━━━━━ DATASET RECORDS

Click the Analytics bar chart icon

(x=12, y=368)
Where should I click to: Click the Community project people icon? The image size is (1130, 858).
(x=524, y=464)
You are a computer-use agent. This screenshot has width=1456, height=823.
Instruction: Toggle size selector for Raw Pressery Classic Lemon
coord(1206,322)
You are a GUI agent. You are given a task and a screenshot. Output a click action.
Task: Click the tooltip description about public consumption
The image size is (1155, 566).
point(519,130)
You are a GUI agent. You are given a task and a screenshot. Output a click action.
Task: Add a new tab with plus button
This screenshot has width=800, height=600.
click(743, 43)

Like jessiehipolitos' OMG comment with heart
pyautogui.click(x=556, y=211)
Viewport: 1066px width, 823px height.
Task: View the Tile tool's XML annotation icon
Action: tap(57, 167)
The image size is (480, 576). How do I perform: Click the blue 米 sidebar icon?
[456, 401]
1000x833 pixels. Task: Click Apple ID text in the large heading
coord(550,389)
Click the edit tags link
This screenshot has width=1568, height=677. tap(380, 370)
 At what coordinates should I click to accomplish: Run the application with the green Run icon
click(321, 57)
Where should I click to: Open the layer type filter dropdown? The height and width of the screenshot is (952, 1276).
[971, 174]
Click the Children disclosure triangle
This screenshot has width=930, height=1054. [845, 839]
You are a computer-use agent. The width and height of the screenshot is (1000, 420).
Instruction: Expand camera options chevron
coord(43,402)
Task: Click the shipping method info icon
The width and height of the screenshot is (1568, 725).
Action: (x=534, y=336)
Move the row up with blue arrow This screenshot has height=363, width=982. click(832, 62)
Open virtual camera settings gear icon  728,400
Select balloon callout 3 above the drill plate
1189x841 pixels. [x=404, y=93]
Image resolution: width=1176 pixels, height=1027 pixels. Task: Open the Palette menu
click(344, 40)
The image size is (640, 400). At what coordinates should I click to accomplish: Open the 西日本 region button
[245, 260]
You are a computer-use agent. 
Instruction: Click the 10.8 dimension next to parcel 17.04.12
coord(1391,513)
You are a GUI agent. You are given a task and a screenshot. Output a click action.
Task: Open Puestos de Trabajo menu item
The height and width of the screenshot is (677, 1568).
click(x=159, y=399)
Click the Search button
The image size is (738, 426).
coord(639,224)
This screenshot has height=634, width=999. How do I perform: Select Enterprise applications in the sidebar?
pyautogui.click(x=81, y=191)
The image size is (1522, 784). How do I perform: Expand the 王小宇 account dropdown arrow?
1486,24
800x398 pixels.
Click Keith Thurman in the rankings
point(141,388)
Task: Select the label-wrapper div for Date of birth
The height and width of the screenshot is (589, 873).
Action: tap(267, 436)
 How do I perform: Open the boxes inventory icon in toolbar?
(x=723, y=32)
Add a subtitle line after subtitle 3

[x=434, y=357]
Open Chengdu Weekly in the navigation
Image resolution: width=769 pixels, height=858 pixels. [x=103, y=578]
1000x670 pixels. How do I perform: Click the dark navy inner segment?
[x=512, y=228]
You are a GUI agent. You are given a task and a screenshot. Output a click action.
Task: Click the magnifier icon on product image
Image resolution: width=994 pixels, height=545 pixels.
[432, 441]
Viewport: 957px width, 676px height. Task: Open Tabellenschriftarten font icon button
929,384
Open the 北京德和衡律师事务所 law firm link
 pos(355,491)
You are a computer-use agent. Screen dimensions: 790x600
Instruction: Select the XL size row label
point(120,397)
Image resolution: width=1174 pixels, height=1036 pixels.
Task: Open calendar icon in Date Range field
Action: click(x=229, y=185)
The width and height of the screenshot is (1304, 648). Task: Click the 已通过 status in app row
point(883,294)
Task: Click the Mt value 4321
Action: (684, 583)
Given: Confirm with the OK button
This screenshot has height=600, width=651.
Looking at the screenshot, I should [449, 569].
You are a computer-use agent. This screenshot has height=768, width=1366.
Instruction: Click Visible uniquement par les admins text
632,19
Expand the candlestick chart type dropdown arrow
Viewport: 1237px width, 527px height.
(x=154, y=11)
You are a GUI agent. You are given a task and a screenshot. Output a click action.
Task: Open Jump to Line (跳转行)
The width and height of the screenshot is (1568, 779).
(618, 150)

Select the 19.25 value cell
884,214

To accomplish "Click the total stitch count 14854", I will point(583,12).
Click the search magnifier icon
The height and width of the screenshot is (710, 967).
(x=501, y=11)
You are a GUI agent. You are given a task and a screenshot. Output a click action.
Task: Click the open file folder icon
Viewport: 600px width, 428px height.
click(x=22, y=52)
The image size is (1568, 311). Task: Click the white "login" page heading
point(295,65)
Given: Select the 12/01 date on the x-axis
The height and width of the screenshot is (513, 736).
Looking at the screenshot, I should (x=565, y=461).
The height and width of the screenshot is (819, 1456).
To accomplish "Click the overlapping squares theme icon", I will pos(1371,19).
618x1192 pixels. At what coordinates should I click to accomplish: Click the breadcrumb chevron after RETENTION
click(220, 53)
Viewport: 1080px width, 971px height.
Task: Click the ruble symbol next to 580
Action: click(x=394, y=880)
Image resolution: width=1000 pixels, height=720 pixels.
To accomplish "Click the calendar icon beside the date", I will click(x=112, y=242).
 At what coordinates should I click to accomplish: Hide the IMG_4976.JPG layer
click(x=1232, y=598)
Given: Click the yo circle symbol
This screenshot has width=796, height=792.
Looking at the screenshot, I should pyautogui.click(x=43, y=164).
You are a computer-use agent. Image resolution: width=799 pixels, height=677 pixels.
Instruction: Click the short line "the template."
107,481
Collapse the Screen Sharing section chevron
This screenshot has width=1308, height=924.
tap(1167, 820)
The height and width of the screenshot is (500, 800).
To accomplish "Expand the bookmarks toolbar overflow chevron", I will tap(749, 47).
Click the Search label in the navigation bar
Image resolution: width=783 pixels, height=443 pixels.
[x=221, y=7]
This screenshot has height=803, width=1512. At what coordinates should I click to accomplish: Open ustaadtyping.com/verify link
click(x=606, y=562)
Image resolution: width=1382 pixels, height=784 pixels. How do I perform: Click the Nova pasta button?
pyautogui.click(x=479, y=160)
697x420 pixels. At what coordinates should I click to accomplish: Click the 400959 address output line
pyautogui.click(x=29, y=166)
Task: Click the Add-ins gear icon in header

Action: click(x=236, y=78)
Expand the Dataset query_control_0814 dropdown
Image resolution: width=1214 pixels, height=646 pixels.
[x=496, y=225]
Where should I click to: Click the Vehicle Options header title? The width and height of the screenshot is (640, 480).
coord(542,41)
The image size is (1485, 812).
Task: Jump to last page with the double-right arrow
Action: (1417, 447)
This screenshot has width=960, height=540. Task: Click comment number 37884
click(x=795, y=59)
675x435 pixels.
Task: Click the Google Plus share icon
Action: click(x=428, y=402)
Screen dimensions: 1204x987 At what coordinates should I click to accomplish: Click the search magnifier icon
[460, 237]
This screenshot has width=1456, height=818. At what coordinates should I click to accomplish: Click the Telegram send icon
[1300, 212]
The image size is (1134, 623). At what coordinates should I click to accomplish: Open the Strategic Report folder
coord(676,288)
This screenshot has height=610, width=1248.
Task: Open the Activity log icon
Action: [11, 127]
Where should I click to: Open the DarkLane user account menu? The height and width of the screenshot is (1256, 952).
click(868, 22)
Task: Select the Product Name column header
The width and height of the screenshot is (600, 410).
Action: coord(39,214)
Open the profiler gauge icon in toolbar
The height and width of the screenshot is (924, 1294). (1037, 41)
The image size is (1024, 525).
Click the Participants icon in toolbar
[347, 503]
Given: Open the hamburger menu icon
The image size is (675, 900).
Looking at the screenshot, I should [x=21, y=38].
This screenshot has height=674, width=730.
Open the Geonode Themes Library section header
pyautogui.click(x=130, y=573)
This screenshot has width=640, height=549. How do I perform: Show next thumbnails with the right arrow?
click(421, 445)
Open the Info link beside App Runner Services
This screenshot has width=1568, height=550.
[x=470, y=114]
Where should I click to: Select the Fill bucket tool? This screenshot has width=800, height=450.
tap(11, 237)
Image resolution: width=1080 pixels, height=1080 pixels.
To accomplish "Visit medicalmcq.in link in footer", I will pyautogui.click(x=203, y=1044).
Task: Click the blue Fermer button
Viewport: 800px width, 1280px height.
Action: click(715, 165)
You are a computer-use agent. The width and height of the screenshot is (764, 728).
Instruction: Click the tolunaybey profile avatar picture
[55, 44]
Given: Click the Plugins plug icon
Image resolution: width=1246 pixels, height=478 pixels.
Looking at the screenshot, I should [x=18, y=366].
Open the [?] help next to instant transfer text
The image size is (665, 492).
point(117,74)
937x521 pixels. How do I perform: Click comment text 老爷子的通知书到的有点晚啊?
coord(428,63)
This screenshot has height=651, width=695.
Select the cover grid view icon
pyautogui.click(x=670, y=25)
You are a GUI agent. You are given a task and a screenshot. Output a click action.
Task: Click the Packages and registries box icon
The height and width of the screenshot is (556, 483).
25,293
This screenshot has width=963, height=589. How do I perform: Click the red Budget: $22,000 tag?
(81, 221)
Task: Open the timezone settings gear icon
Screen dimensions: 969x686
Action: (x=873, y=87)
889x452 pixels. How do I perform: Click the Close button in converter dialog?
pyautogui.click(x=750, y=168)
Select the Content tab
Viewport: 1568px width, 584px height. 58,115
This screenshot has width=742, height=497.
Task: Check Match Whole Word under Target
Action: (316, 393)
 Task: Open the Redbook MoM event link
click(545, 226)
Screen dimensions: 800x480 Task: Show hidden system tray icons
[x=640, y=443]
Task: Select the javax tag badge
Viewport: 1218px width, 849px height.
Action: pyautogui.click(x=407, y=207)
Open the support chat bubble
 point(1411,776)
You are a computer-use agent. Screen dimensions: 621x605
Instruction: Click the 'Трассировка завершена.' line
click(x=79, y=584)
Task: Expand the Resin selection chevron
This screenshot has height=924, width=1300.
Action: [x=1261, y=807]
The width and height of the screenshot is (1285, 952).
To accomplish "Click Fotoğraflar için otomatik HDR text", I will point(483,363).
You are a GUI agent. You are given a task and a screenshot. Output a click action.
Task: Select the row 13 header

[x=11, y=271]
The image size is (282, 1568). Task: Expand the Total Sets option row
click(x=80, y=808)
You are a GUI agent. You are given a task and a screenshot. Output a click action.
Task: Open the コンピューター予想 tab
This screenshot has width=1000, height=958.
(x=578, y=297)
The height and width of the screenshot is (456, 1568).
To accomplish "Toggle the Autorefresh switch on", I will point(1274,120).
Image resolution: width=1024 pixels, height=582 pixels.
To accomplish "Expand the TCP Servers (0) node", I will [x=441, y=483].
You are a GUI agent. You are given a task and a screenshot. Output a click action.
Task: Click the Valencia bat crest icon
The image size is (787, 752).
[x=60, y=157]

━━━━━━━━━━

Find how many lines in the data above include the string "settings", and give that number alone.

RESPONSE:
2